* Dataset entries:
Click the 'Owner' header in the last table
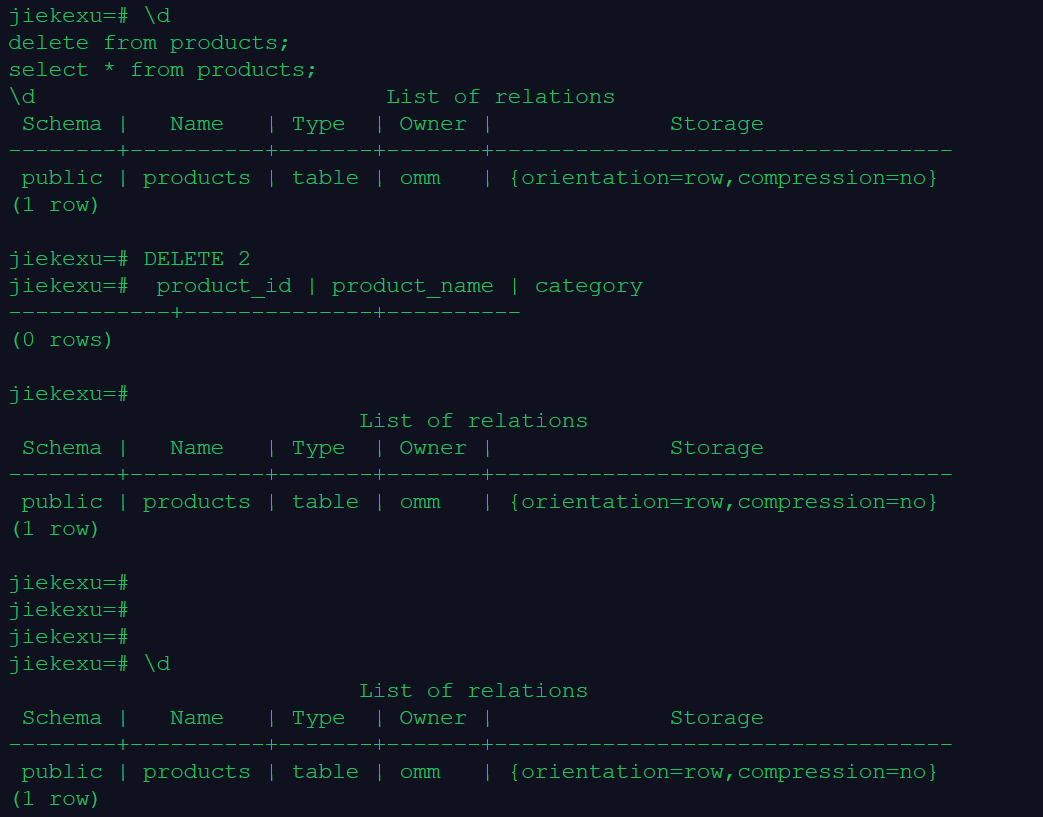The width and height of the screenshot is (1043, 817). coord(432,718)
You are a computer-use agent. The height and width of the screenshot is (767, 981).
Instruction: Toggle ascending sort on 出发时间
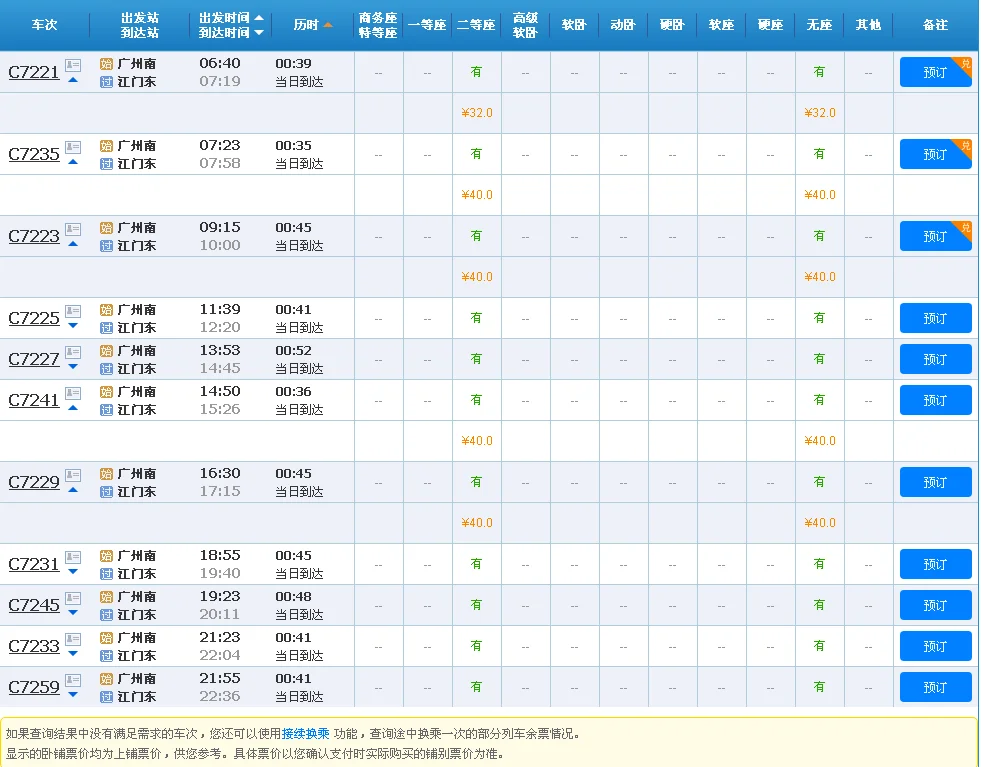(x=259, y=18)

* Directions: Retype the entries above word for word, minus any images.

* Solution to this problem:
Click the 'Owner' header in the last table
The width and height of the screenshot is (1043, 817). coord(432,718)
You are a computer-use agent. The height and width of the screenshot is (767, 981).
Instruction: Toggle ascending sort on 出发时间
(x=259, y=18)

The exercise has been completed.